Traces of Dacians on the Sinai Peninsula

St. Catherine Monastery

By Diana Ungureanu/ Chisinau / Moldova.ORG/ -- This article was influenced by the feast that is celebrated by Orthodox Christians – St. Catherine.

The first testimony about Saint Catherine is deeply dug in history of Christianity, which are evident until today. And here we talk about an entire monastery dedicated to the holy martyr Catherine, which is located at the foot of the mountain Sinai or the Mountain of Law Slabs, on the Sinai Peninsula, in Egypt.

The Holy Monastery, located in Sinai (Egypt) is the oldest Christian monastery, where the monastic life were not interrupted, having a seventeen centuries history.

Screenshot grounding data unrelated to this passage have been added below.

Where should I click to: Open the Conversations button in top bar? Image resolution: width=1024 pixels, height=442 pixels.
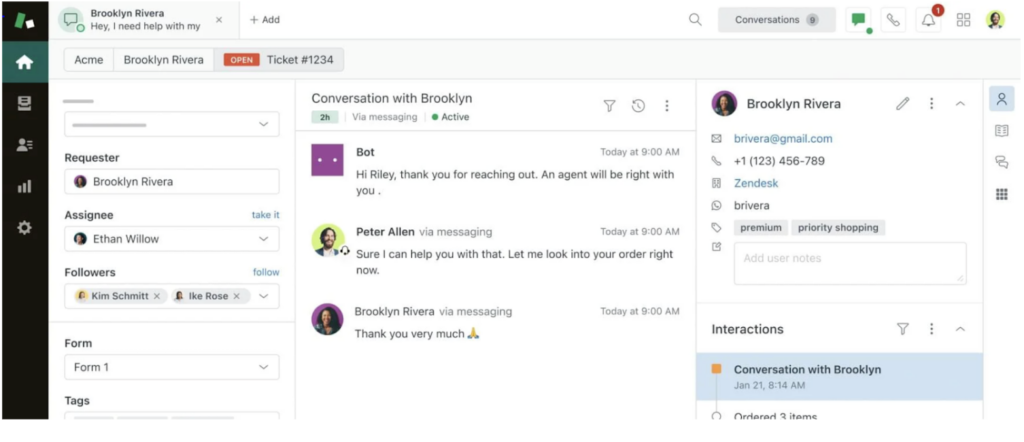(776, 20)
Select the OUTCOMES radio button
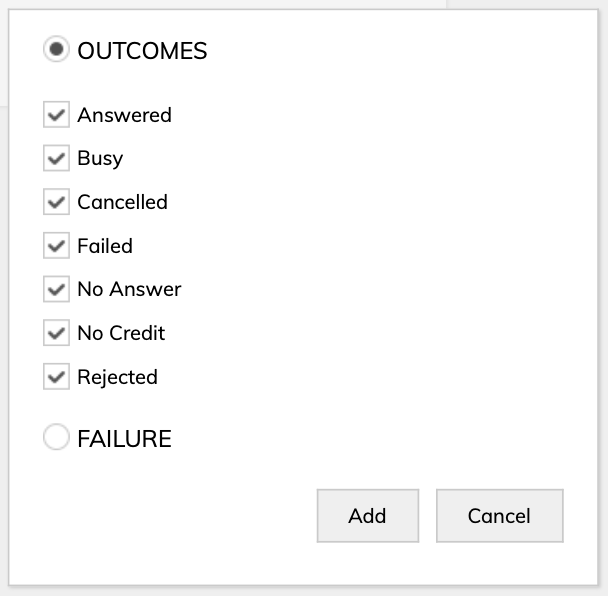The image size is (608, 596). pyautogui.click(x=57, y=50)
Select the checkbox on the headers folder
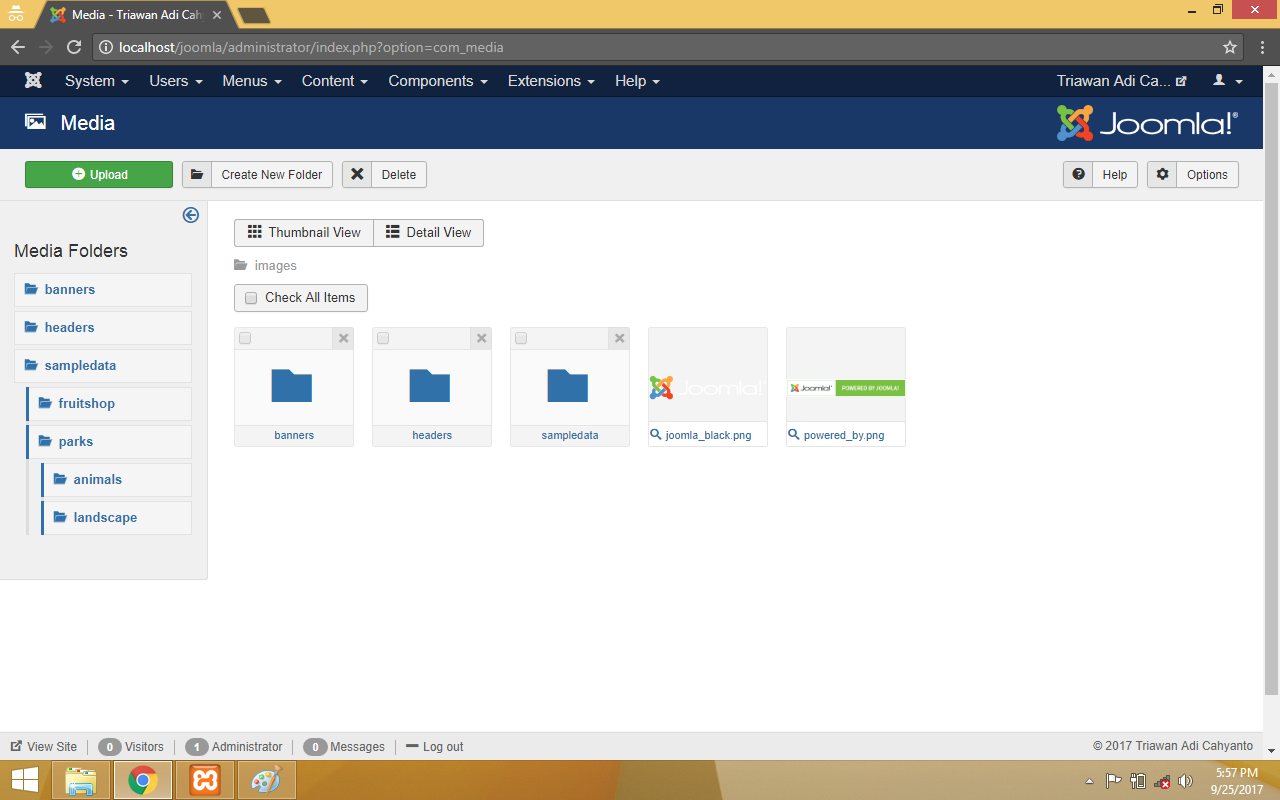Image resolution: width=1280 pixels, height=800 pixels. tap(383, 339)
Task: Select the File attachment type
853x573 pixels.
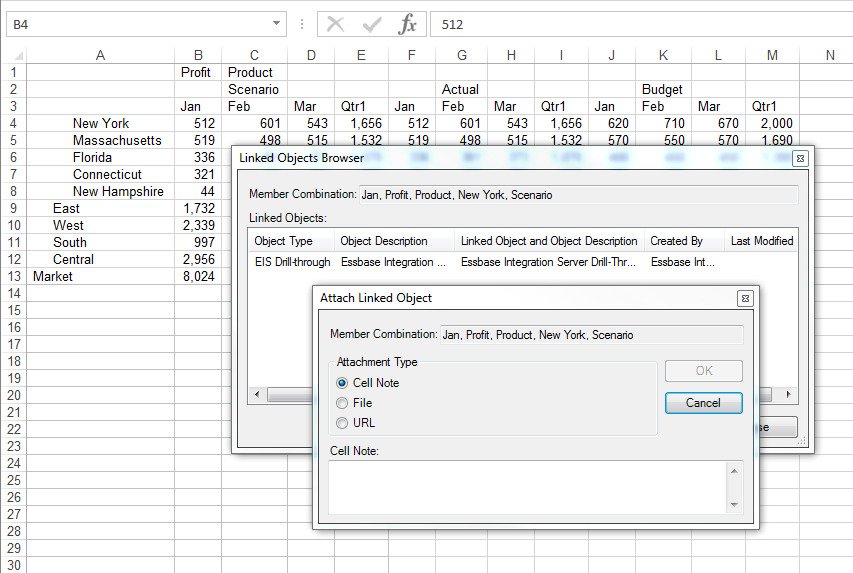Action: coord(342,403)
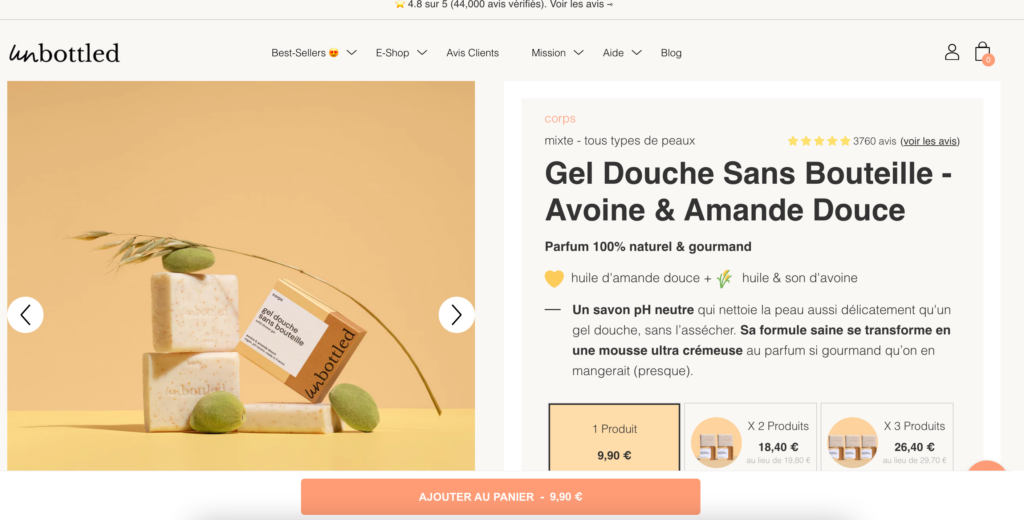Click the cart item count badge
Viewport: 1024px width, 520px height.
(988, 60)
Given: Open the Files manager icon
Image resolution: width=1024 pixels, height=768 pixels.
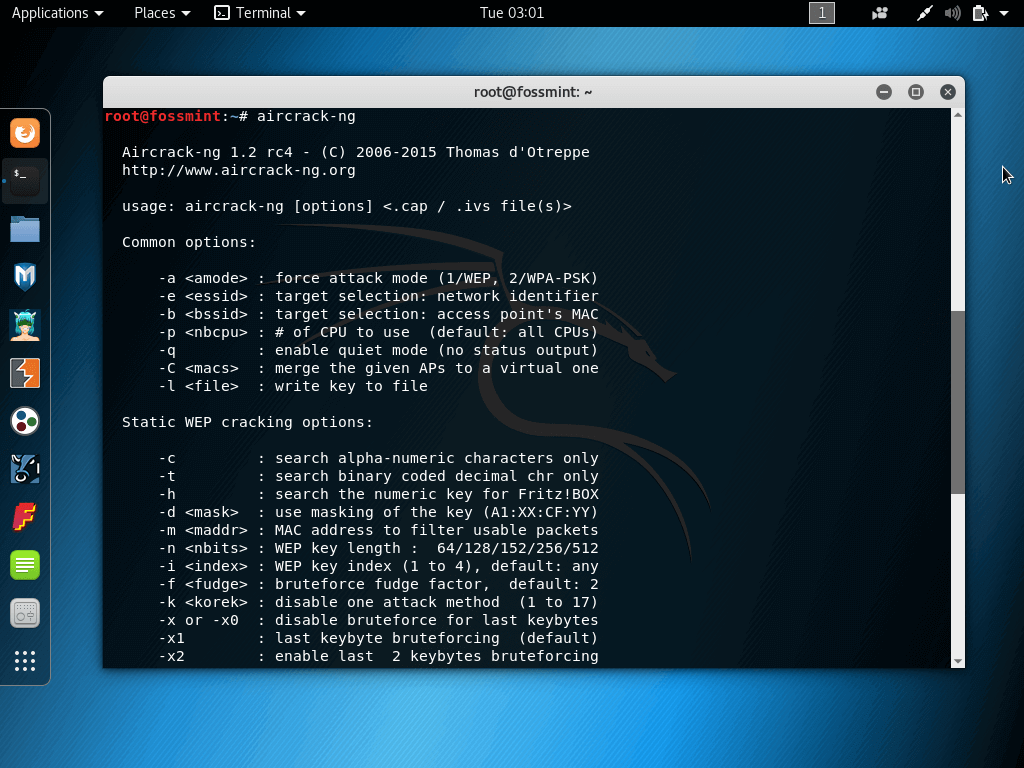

The first cornerstone of the St. Catherine Monastery from the Sinai Mountain was laid by the empress Elena, in IV century BC, when she dedicated to Holy Virgin Mary a chapel built on the place where there was the Burning Pyre revealed to Moses.

The chapel served as a “core” for the monastery, which would rise two centuries later, when the emperor Justinian would build it between 527 and 565 AD.

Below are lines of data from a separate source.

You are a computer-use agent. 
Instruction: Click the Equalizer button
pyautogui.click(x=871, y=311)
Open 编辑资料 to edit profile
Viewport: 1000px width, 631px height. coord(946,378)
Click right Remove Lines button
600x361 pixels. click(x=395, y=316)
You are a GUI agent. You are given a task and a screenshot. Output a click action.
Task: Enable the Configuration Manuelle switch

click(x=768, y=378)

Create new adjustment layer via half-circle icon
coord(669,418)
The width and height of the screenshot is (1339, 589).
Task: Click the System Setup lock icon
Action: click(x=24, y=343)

But something less known about the Holy Monastery is the fact that its destiny is closely connected with that of our ancestors Geto-Dacians. This connection is confirmed by the action of emperor Justinian of ordering for the realization and ensuring the protection of the building to bring and place there “the best garrison” (as recorded one of Justinian’s generals in his writings) – brought from Dacia, from the north of Danube (a zone of the territories conquered by Justinian).

According to the manuscripts, “Justinian replaced a number of 100 soldiers from Wallachia, with their families, ensuring them houses outside the monastery, where they had to live in, and at the same time to guard the monastery and to defend the monks”.

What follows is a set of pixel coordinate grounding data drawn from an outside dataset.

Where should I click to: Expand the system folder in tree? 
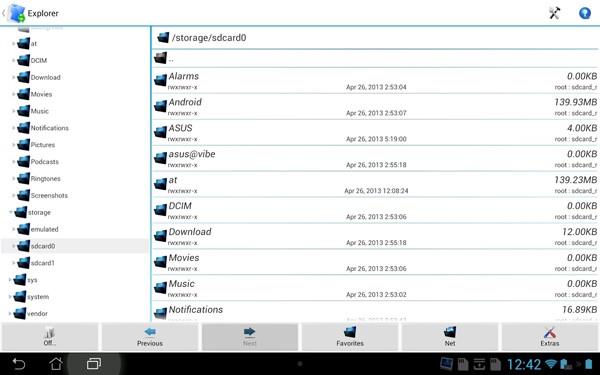pos(10,297)
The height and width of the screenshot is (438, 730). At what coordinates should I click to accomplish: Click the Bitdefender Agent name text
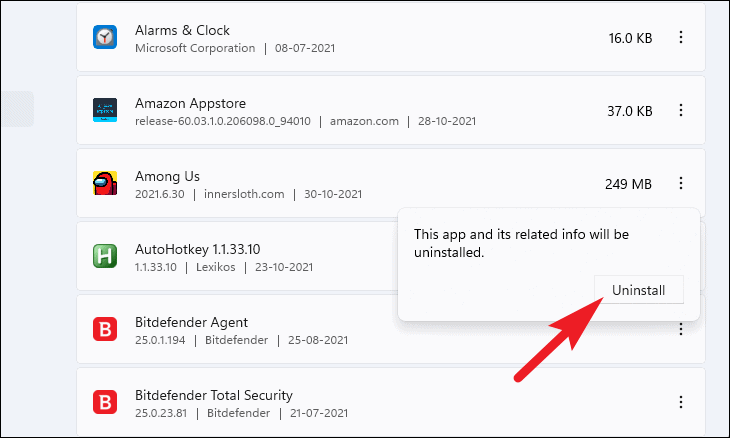[191, 323]
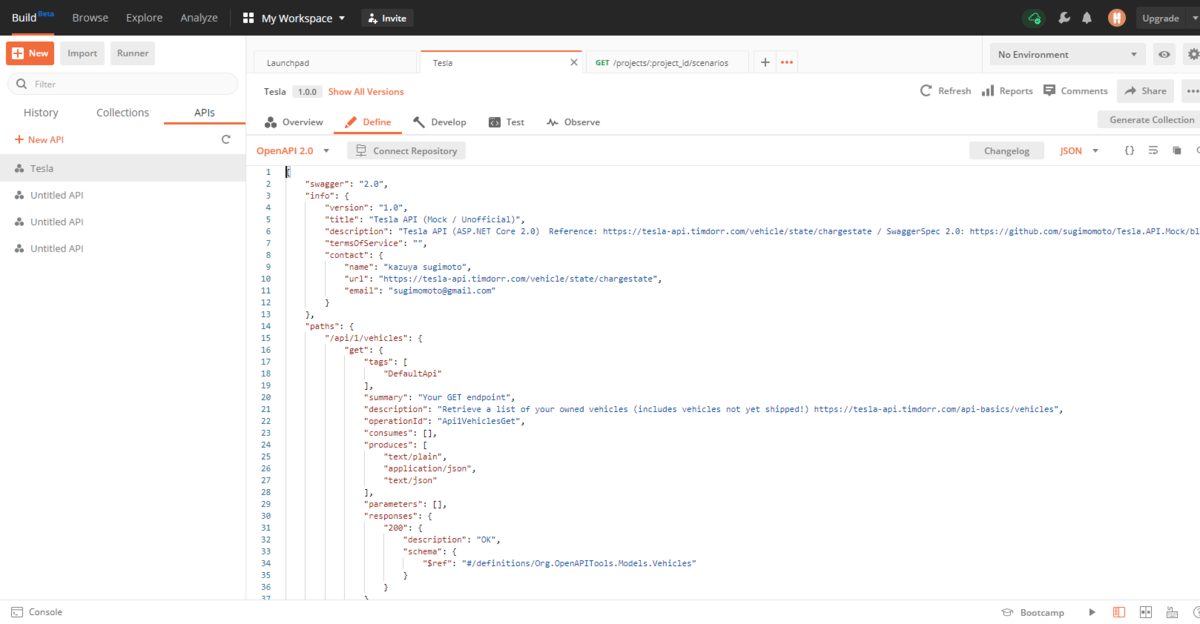Viewport: 1200px width, 624px height.
Task: Click the cloud sync status icon
Action: pyautogui.click(x=1034, y=18)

Those about hundred Dacian settlers and their families had the mission, in the first phase, to build the monastery, then to defend it.
The impressive building from the dessert Sinai had been preserved almost intact during the times of emperor Justinian, with its granite walls of a height from 8 to 35 meters.

After the finishing of the building, the Dacian community remained to work at the monastery. At the beginning they were called Bessi – a generic name of Christians from Black Sea, descendants of Dacians. Acknowledging their Latin origin, Arabs called them “llah” – as a derivation from the common name used by others for Romanians: Vlah. Over time, the Christian settlers from Sinai would be recognized as “mountain people”, with the generic names Gebalie or Gebalia (met also as Gebalieh, Jabaliyya or Gabalyya).

About the existence of a community of Dacians on the Egyptian land is said many testimonials of different historians, such as that of the English scientist Lewis Burckardt (1816): “They assert unanimously their descending from Christian attendants, that’s why they are called by others as Bedouins – sons of Christians…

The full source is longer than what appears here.